Entries for locating text and elements >>
— BEGIN —
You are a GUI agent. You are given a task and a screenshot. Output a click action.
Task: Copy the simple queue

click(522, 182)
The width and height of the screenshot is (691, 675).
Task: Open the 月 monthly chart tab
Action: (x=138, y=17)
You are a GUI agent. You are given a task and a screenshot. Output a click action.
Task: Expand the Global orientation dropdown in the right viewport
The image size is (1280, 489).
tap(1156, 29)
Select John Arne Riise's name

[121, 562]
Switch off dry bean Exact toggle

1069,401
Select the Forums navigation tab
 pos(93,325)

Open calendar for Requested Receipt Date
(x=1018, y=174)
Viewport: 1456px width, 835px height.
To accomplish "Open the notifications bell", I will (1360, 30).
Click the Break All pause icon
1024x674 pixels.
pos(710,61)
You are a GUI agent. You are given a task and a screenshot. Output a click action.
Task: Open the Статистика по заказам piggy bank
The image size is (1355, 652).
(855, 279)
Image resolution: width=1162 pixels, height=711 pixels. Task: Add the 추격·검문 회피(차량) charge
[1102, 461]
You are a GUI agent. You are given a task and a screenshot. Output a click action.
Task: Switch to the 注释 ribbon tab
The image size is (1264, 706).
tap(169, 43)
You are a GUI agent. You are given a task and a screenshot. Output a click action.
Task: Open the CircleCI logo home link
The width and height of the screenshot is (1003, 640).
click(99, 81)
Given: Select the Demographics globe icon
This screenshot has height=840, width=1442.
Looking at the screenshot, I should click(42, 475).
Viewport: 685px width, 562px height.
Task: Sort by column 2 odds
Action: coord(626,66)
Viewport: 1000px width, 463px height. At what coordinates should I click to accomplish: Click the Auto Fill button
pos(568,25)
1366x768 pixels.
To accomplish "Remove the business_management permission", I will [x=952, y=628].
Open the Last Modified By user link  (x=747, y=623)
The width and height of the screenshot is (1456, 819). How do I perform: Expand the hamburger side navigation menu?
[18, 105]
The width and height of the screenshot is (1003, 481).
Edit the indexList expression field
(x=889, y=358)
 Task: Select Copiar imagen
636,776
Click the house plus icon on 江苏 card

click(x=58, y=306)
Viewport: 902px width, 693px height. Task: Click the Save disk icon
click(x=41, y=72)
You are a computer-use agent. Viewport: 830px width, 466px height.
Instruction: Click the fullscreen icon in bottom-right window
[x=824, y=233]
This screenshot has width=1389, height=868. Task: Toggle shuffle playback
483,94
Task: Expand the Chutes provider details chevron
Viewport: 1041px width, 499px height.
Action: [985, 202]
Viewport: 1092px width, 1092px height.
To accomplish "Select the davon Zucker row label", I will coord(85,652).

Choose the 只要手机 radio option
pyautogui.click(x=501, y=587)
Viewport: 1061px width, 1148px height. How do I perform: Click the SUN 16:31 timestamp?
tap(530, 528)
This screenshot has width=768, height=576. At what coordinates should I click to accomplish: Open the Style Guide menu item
— END —
WORK INSTRUCTIONS >>
Copy out each of the rows above word for word, keeping every line unchanged.

RESULT BELOW >>
You are a GUI agent. You are given a task and a screenshot. Output a click action.
Task: Copy the simple queue

click(522, 182)
The width and height of the screenshot is (691, 675).
Task: Open the 月 monthly chart tab
Action: (x=138, y=17)
You are a GUI agent. You are given a task and a screenshot. Output a click action.
Task: Expand the Global orientation dropdown in the right viewport
The image size is (1280, 489).
tap(1156, 29)
Select John Arne Riise's name

[121, 562]
Switch off dry bean Exact toggle

1069,401
Select the Forums navigation tab
 pos(93,325)

Open calendar for Requested Receipt Date
(x=1018, y=174)
Viewport: 1456px width, 835px height.
To accomplish "Open the notifications bell", I will (1360, 30).
Click the Break All pause icon
1024x674 pixels.
pos(710,61)
You are a GUI agent. You are given a task and a screenshot. Output a click action.
Task: Open the Статистика по заказам piggy bank
The image size is (1355, 652).
(855, 279)
Image resolution: width=1162 pixels, height=711 pixels. Task: Add the 추격·검문 회피(차량) charge
[1102, 461]
You are a GUI agent. You are given a task and a screenshot. Output a click action.
Task: Switch to the 注释 ribbon tab
The image size is (1264, 706).
tap(169, 43)
You are a GUI agent. You are given a task and a screenshot. Output a click action.
Task: Open the CircleCI logo home link
The width and height of the screenshot is (1003, 640).
click(99, 81)
Given: Select the Demographics globe icon
This screenshot has height=840, width=1442.
Looking at the screenshot, I should click(42, 475).
Viewport: 685px width, 562px height.
Task: Sort by column 2 odds
Action: coord(626,66)
Viewport: 1000px width, 463px height. At what coordinates should I click to accomplish: Click the Auto Fill button
pos(568,25)
1366x768 pixels.
To accomplish "Remove the business_management permission", I will [x=952, y=628].
Open the Last Modified By user link  (x=747, y=623)
The width and height of the screenshot is (1456, 819). How do I perform: Expand the hamburger side navigation menu?
[18, 105]
The width and height of the screenshot is (1003, 481).
Edit the indexList expression field
(x=889, y=358)
 Task: Select Copiar imagen
636,776
Click the house plus icon on 江苏 card

click(x=58, y=306)
Viewport: 902px width, 693px height. Task: Click the Save disk icon
click(x=41, y=72)
You are a computer-use agent. Viewport: 830px width, 466px height.
Instruction: Click the fullscreen icon in bottom-right window
[x=824, y=233]
This screenshot has width=1389, height=868. Task: Toggle shuffle playback
483,94
Task: Expand the Chutes provider details chevron
Viewport: 1041px width, 499px height.
Action: [985, 202]
Viewport: 1092px width, 1092px height.
To accomplish "Select the davon Zucker row label", I will coord(85,652).

Choose the 只要手机 radio option
pyautogui.click(x=501, y=587)
Viewport: 1061px width, 1148px height. How do I perform: Click the SUN 16:31 timestamp?
tap(530, 528)
This screenshot has width=768, height=576. At what coordinates should I click to accomplish: Open the Style Guide menu item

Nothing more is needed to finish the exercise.